We have been directed to no decision squarely in point in the District of Columbia, as to whether writing the letter to Senator Sparkman, in the circumstances here involved, would constitute publication, although that jurisdiction follows the established general rule that it is essential to liability for either libel or slander that the defamatory language be communicated to some one other than the person defamed. Washington Annapolis Hotel Co. v. Riddle, 83 U.S.App.D.C. 288, 171 F.2d 732. Compare National Disabled Soldiers' League v. Haan, 55 App.D.C. 243, 4 F.2d 436. It is the law of Alabama, however, which is the state of the forum in which this action was brought, and the state of which plaintiff is a citizen, that if the language complained of was uttered only to the complaining party or to his agent representing him in the matter discussed in the communication, it is not such a publication as will support an action for slander. Particularly is this true where the communication was solicited by the plaintiff or his agent. McDaniel v. Crescent Motors, 249 Ala. 330, 31 So.2d 343, 172 A.L.R. 204. This rule prevails in many other jurisdictions, though there is authority to the contrary. See note, 172 A.L.R. 208.
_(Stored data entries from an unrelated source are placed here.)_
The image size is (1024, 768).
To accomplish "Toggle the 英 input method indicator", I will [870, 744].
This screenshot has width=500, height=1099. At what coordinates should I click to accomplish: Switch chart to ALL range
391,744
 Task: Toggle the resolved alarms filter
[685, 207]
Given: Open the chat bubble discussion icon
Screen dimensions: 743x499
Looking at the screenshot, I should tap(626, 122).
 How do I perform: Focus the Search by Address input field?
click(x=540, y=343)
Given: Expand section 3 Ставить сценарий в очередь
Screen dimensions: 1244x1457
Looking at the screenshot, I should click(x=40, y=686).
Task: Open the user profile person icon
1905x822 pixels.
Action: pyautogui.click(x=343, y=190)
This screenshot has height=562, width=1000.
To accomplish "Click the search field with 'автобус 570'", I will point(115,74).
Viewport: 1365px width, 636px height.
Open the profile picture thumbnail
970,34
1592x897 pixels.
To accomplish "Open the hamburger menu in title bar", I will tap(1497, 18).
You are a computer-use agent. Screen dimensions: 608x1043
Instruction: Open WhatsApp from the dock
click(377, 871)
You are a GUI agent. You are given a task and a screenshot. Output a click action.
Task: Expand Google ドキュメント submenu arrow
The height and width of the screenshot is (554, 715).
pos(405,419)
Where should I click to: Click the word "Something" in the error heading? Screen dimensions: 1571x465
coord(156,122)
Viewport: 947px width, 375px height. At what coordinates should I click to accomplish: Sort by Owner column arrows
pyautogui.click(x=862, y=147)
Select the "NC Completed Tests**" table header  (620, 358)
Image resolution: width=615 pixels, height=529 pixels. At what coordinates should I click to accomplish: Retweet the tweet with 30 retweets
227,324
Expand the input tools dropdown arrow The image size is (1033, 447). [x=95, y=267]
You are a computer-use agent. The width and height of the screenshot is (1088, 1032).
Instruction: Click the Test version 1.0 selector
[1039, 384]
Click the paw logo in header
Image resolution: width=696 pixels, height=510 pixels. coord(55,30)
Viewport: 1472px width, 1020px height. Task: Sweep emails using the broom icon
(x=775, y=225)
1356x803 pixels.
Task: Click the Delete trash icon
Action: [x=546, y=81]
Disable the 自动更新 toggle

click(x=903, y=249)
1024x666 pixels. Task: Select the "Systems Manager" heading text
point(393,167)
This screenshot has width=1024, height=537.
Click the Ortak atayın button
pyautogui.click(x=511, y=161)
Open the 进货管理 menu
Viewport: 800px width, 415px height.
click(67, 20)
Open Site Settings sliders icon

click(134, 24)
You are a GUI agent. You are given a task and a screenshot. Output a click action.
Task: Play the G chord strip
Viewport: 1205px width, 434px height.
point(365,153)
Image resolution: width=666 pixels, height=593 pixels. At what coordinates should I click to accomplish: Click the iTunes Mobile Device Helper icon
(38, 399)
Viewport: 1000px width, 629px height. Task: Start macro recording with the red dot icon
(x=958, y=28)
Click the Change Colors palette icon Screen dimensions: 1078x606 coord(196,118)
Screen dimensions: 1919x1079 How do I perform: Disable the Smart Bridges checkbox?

In making the inquiry above mentioned, Senator Sparkman was acting at the express request of plaintiff and with his approval, — virtually as plaintiff's alter ego. Defendant's president replied to the person through whom the inquiry was thus made. The letter complained of having been solicited by plaintiff, through his representative Senator Sparkman, plaintiff thereby impliedly consented that defendant reply through the same representative. In contemplation of law it was a reply to the plaintiff himself. Without plaintiff's solicitation, the letter would not have been written. Upon the authorities above cited, we hold that there was no sufficient publication in the District of Columbia. The statements in the letter sued on do not exceed the scope of the inquiry so as to render the publication actionable because excessive, within the doctrine of Massee v. Williams, 6 Cir., 207 F. 222.